• Verilen Görev 1
Abdurrahman b. Avf'ın evliliğini anlatan hadis metnine göre Abdurrahman'ın evlendiği kadına mehir olarak ne verdiğini yazın.
• Verilen Görev 2
Abdurrahman b. Avf'ın evliliğini anlatan hadis metnini son cümlesinden sonra sürdürün.

• Belge Metni
+++

Tahric: Said b. Mansur
(3/603), Huşeym kanalıyla Yahya b. Said'den; Beyhaki (7/235), İbnu'I-Mübarek
kanalıyla Yahya'dan ve Heysemı'de (4/282) geçtiği üzere Taberanı rivayet
ettiler. Ahmed (3/448) rivayet etti.
10410- Enes der ki:
Allah'ın Resulü (Sallallahu aleyhi ve Sellem), üzerinde safran kokusu olan
Abdurrahman b. Avf ile karşılaşınca: "Hayırdır! Neler oldu Ey
Abdurrahman?" diye sordu. Abdurrahman: "Ensarıdan bir kadınla
evlendim" cevabını verdi. Resulullah (Sallallahu aleyhi ve Sellem):
"Ona ne kadar mehir verdin?" diye sorunca ise Abdurrahman: "Bir
nevat altın!" cevabını verdi. Bunun üzerine Resulullah (Sallallahu aleyhi
ve Sellem): "Bir oğlakla bile olsa ziyafet ver" buyurdu.
Enes der ki:
"Abdurrahman'ın, vefatından sonra hanımlarından her birine yüz bin dirhem
düştüğünü gördüm. ''
Tahric: Buhari (8/102)

+++

• Sağlanan Malzeme
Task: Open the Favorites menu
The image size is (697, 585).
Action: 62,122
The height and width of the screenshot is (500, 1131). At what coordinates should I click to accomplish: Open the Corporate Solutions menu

+++

• Görevin Cevabı 1
Bir nevat altın.

• Görevin Cevabı 2
ve Müslim (1427), Sabit kanalıyla rivayet ettiler.
10411- Enes b. Malik der
ki: Abdurrahman b. Avf, Medine'ye gelince, Allah'ın Resulü (Sallallahu aleyhi
ve Sellem) onu Sa'd b. er-Rabı el-Ensarı ile kardeş yaptı. Said, Abdurrahman'a
malının yarısını ve hanımlarından birini teklif etti. Said'ın iki hanımı vardı.
Abdurrahman: "Allah malını ve aileni sana mübarek kılsın. Bana pazarı
gösterin kafi" karşılığını verdi. Pazara gidip keş ve yağ alıp satmaktan
bir miktar kazanç elde etti. Bir müddet sonra, Allah'ın Resulü (Sallallahu
aleyhi ve Sellem) onunla karşılaşınca, üzerinde safran izlerini görüp:
"Hayırdır! Neler oldu ey Abdurrahman?" diye sordu. Abdurrahman:
"Ensar'dan bir kadınla evlendim" cevabını verdi. Resulullah (Sallallahu
aleyhi ve Sellem): "Ona ne kadar mehir verdin?" diye sorunca ise
Abdurrahman: "Bir nevat altın!" cevabını verdi. Bunun üzerine
Resulullah (Sallallahu aleyhi ve Sellem): "Bir oğlakla bile olsa ziyafet
ver" buyurdu. Abdurrezzak der ki:
"ismail b. Abdillah, Humeyd'den, Enes'ten, Abdurrahman'ın verdiği mehrin,
iki danik altına karşılık geldiğini nakletti.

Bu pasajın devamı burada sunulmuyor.